Reproduce exactly the run of lines that begins with the one containing "At what coordinates" and ends with the last line of the records, omitting pictures.

§ Data to use
• • •

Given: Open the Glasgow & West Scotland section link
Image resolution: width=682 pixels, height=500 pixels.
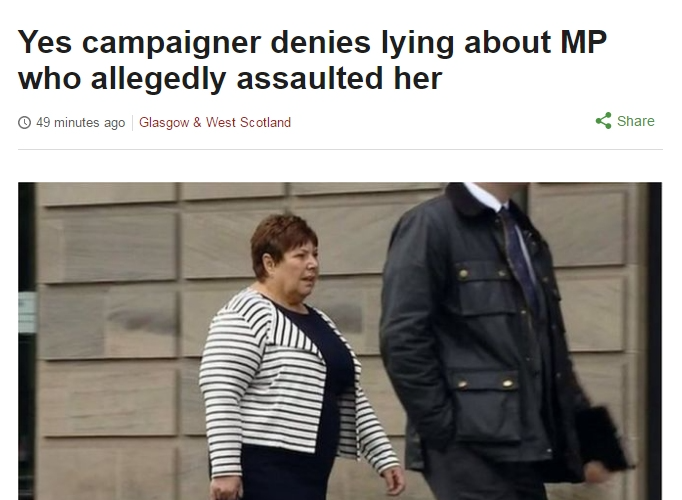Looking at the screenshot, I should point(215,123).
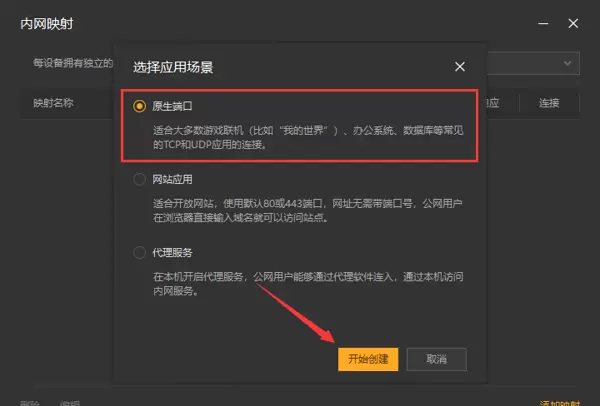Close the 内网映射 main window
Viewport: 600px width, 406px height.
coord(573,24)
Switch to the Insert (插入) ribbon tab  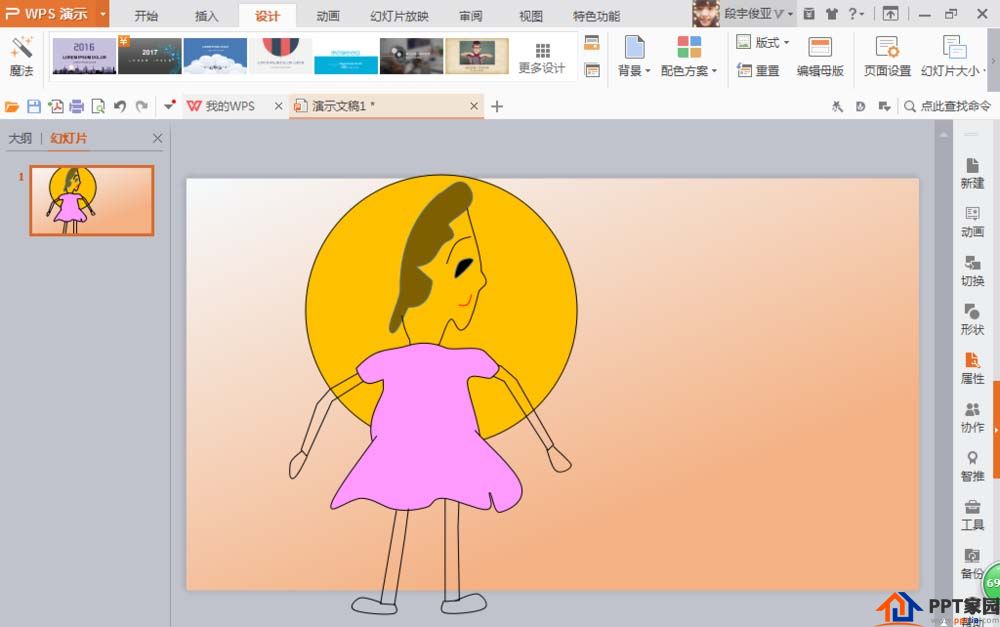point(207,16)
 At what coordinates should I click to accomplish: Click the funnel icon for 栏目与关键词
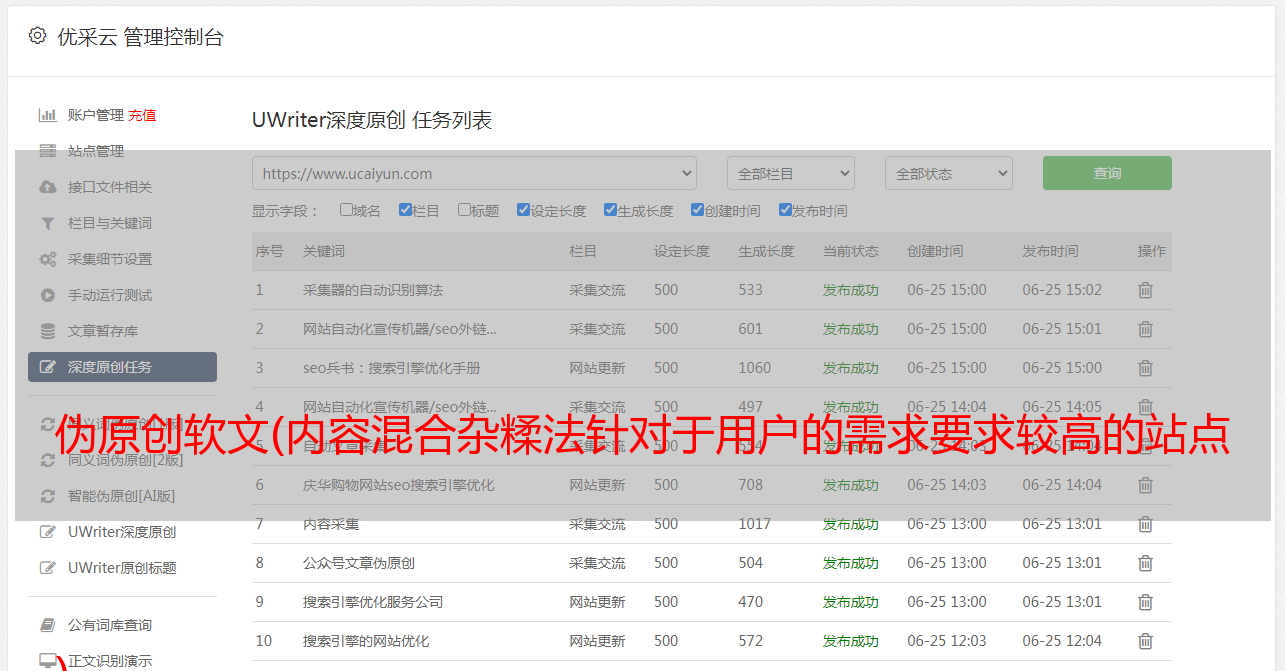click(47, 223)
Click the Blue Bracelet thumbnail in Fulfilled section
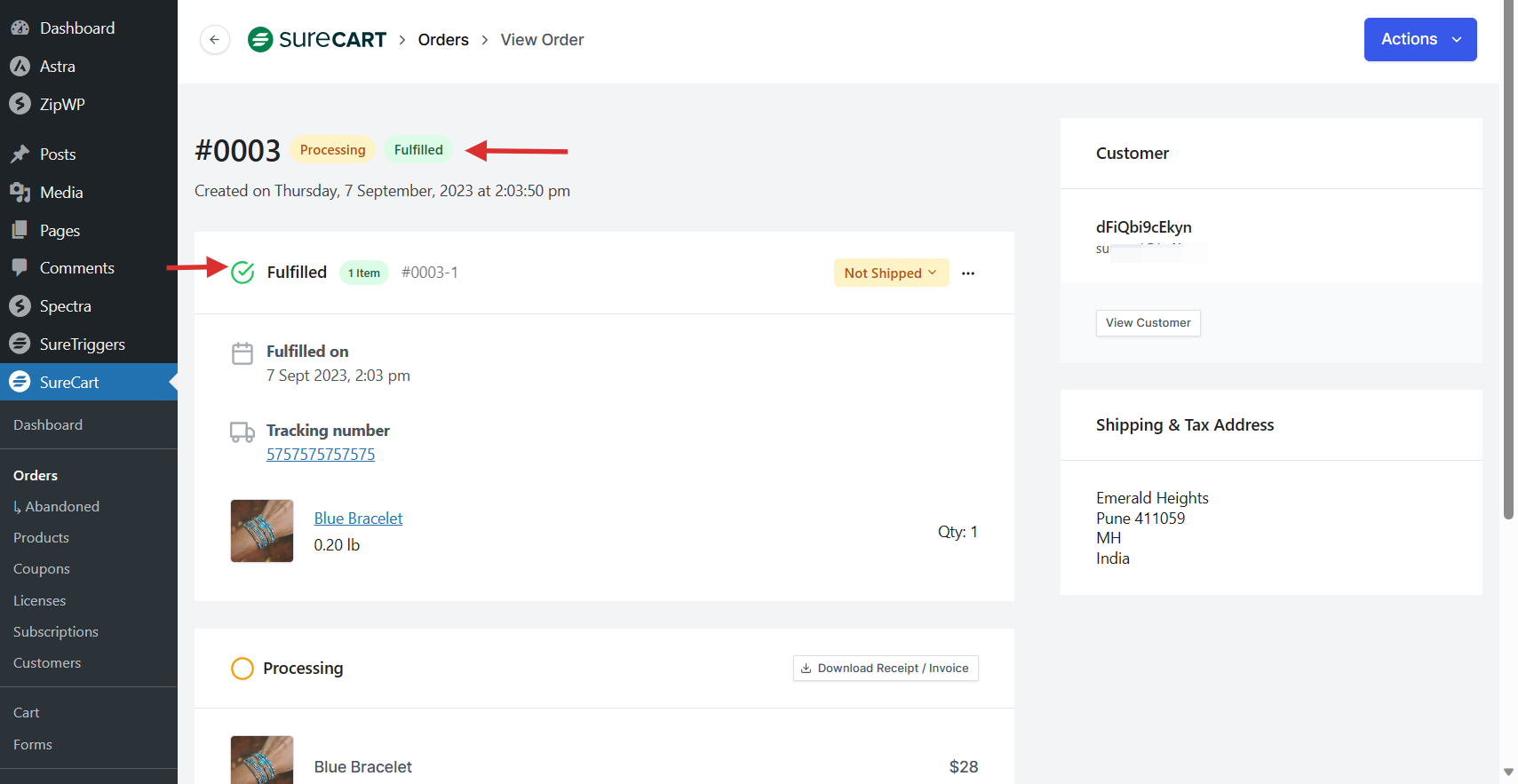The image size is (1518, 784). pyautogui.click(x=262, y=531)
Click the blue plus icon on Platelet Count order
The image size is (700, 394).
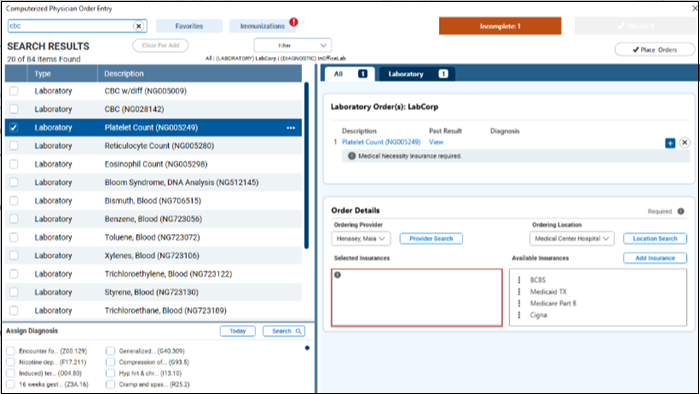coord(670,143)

• • •

§ Result of this exercise
 At what coordinates should I click to accomplish: Click the funnel icon for 栏目与关键词
click(47, 223)
Click the Blue Bracelet thumbnail in Fulfilled section
The image size is (1518, 784). pyautogui.click(x=262, y=531)
Click the blue plus icon on Platelet Count order
The image size is (700, 394).
coord(670,143)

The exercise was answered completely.